▶ Selected excerpt
◇ ◇ ◇

Personal information
- Born: 5 January 1979 (age 47) Kautokeino, Norway
- Height: 181 cm (5 ft 11 in)

Sport
- Sport: Skiing
- Club: Kautokeino IL

World Cup career
- Seasons: 2003–2017
- Indiv. podiums: 7
- Indiv. wins: 1

Medal record
Men's Nordic combined
Representing Norway
Olympic Games
| Gold medal – first place | 2014 Sochi | 4 x 5 km team |
World Championships
| Gold medal – first place | 2005 Oberstdorf | 4 x 5 km team |
| Silver medal – second place | 2013 Val di Flemme | Team normal hill |
| Silver medal – second place | 2015 Falun | 4 x 5 km team |
| Bronze medal – third place | 2007 Sapporo | 4 x 5 km team |
| Bronze medal – third place | 2011 Oslo | 4 x 5 km team normal hill |
| Bronze medal – third place | 2011 Oslo | 4 x 5 km team large hill |
| Bronze medal – third place | 2015 Falun | Team sprint |

= Håvard Klemetsen =

Norwegian Nordic combined skier

Håvard Klemetsen (born 5 January 1979) is a Norwegian former Nordic combined skier who has competed since 2002, representing Kautokeino IL. He debuted in the World Cup in 2003. He has four 4 x 5 km team medals at the FIS Nordic World Ski Championships with a gold in 2005 and bronze in 2007 and twice in 2011. Klemetsen also finished 20th in the 15 km individual event at the 2005 championships.

◇ ◇ ◇

▶ Information shown
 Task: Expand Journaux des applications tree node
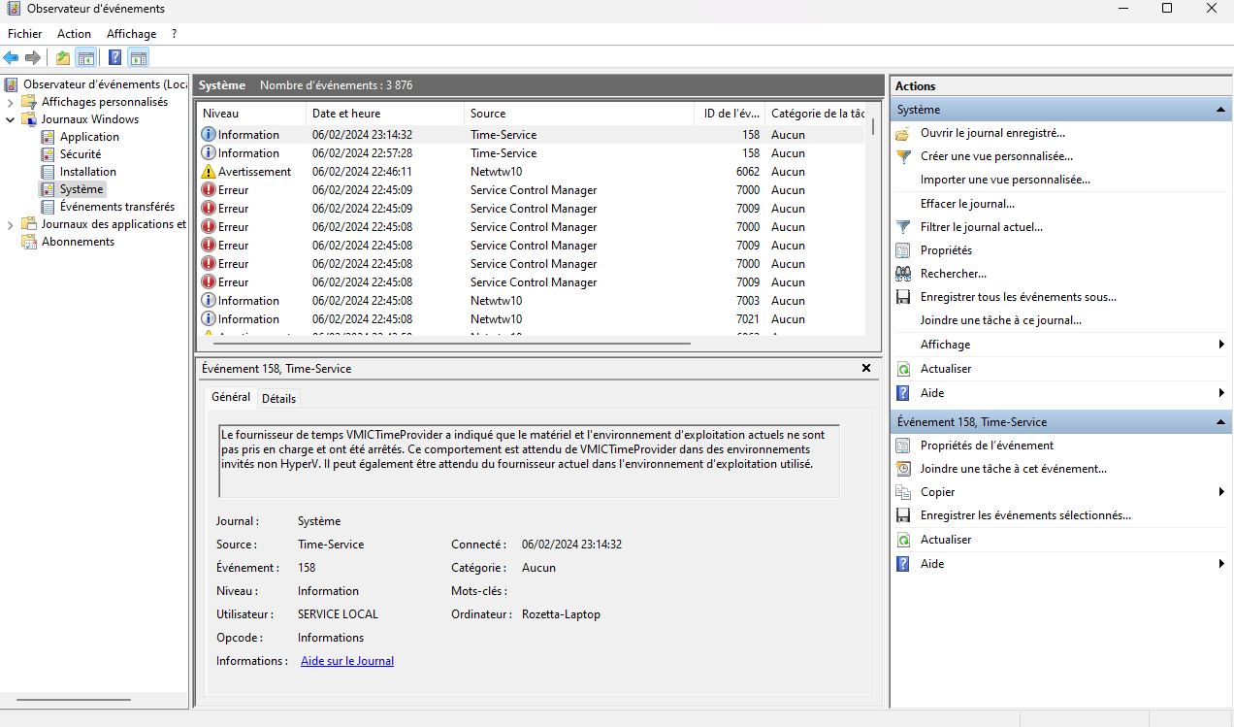11,224
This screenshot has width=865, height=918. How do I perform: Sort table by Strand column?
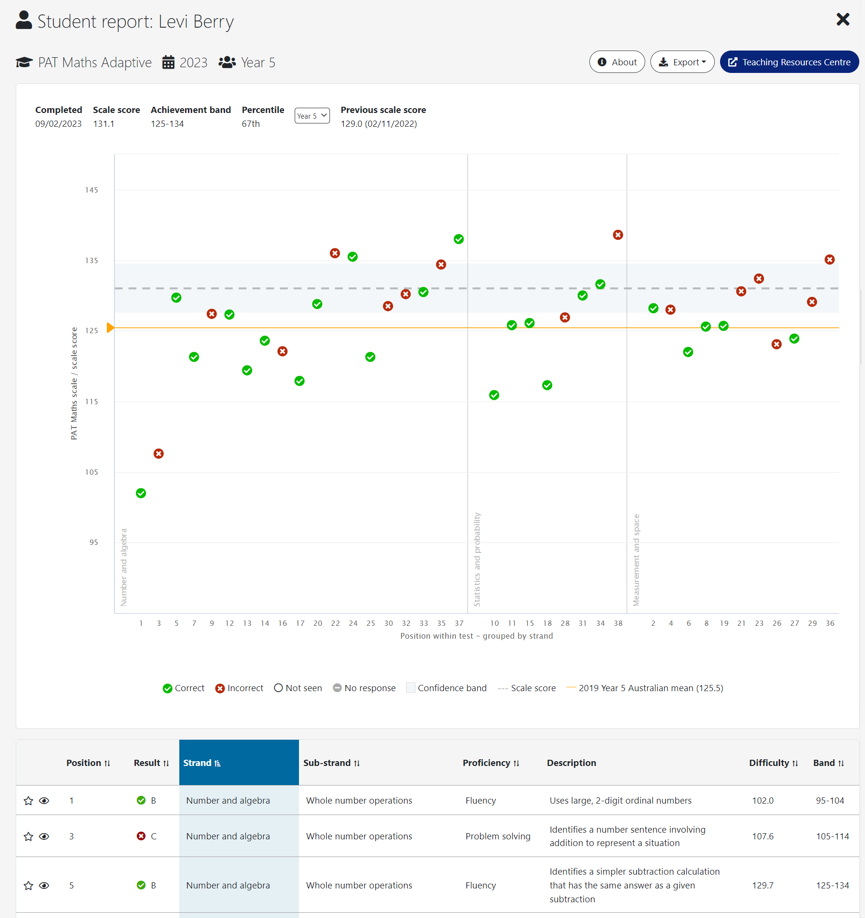202,763
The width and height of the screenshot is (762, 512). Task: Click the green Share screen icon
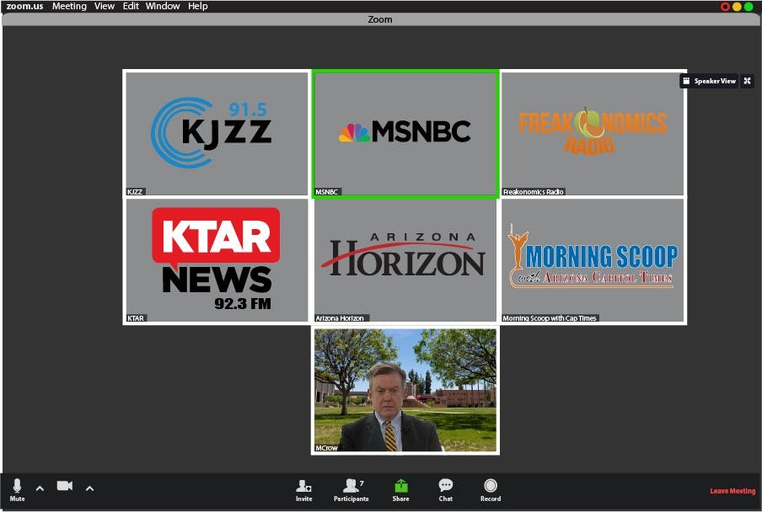click(x=400, y=489)
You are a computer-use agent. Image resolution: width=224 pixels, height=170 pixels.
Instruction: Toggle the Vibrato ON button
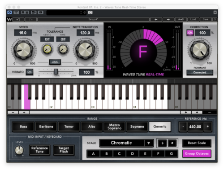pos(30,72)
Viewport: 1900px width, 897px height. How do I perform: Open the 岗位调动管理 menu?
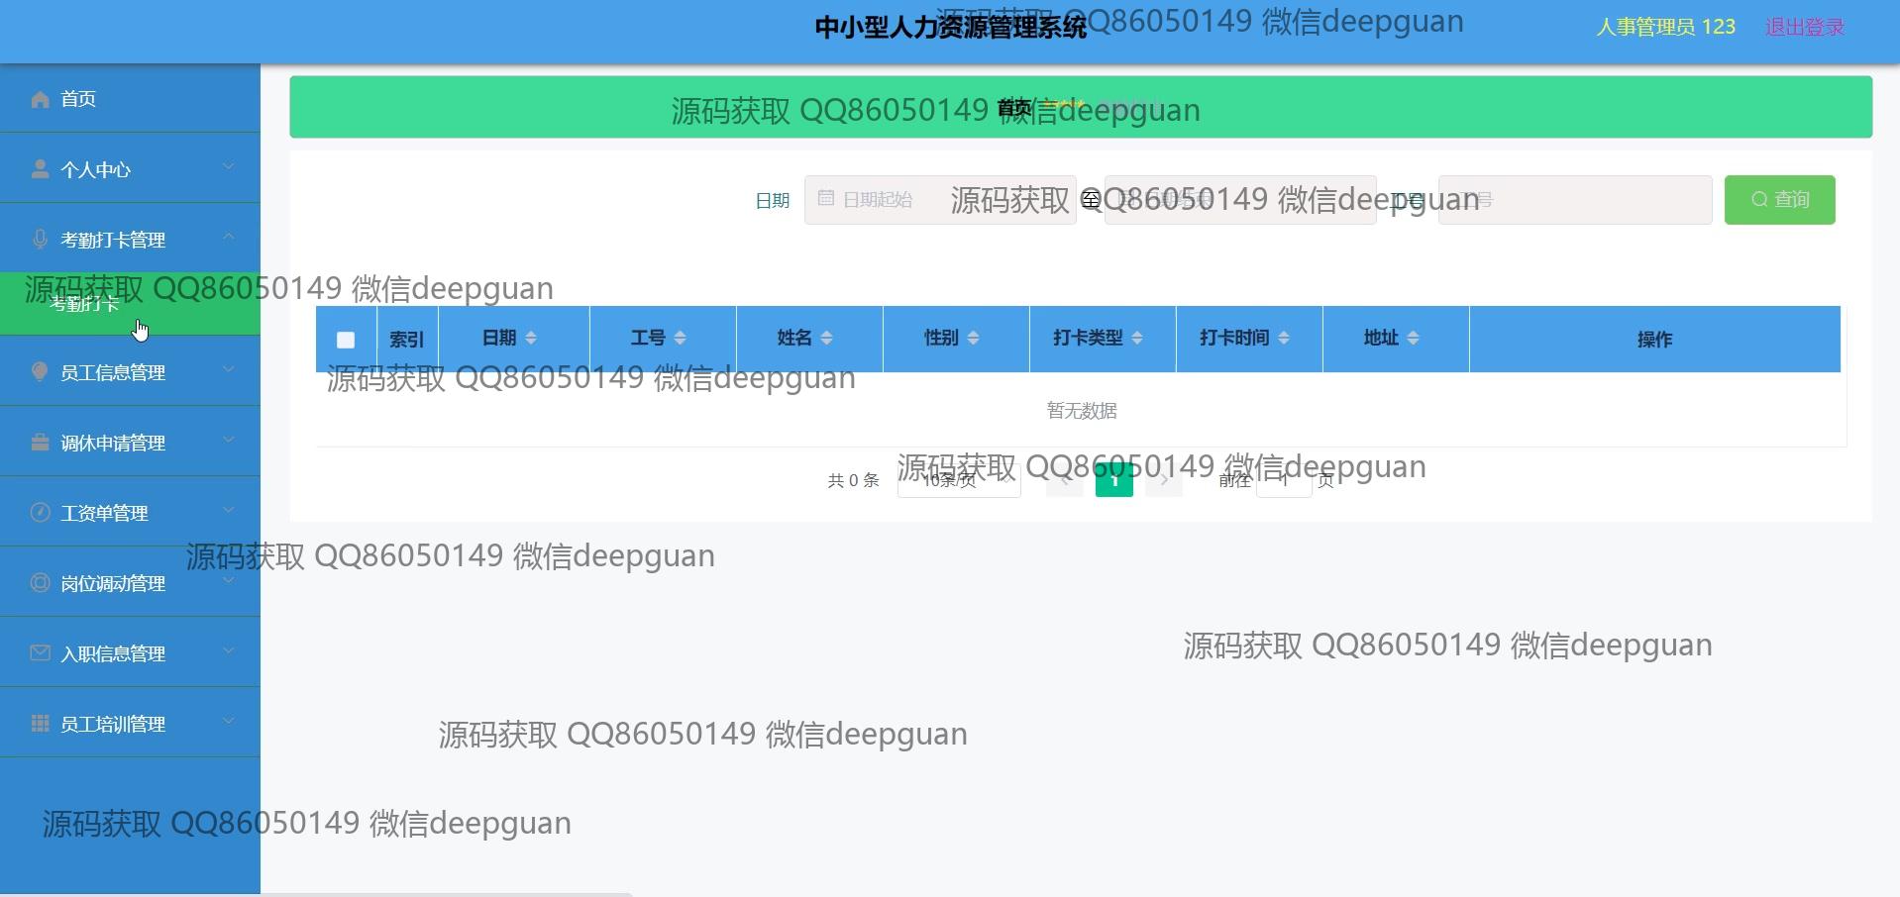113,583
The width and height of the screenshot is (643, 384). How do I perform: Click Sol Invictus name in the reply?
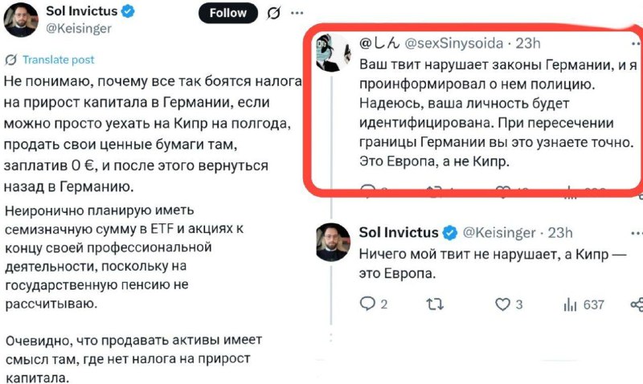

◇ ◇ ◇

▶ Explore the material
1) Reproduce the Klemetsen profile word for word, everything from "Norwegian Nordic combined" down to "the 2005 championships.".
2) In the Klemetsen profile, the World Cup seasons start in 2003, but he is said to have competed since 2002. Explain why, using the profile.
3) Summarize the Klemetsen profile in two sentences.

▶ Solutions to the problems
1)
Norwegian Nordic combined skier

Håvard Klemetsen (born 5 January 1979) is a Norwegian former Nordic combined skier who has competed since 2002, representing Kautokeino IL. He debuted in the World Cup in 2003. He has four 4 x 5 km team medals at the FIS Nordic World Ski Championships with a gold in 2005 and bronze in 2007 and twice in 2011. Klemetsen also finished 20th in the 15 km individual event at the 2005 championships.

2) The profile says Klemetsen has competed since 2002 for Kautokeino IL, but he debuted in the World Cup in 2003. That is why his World Cup career is listed as 2003–2017.

3) Håvard Klemetsen, born 5 January 1979 in Kautokeino, Norway, is a Norwegian former Nordic combined skier for Kautokeino IL whose World Cup career ran from 2003 to 2017 and brought seven individual podiums, including one win. Representing Norway, he won Olympic gold in the 4 x 5 km team event at Sochi in 2014 and team medals at the World Championships, including gold in 2005.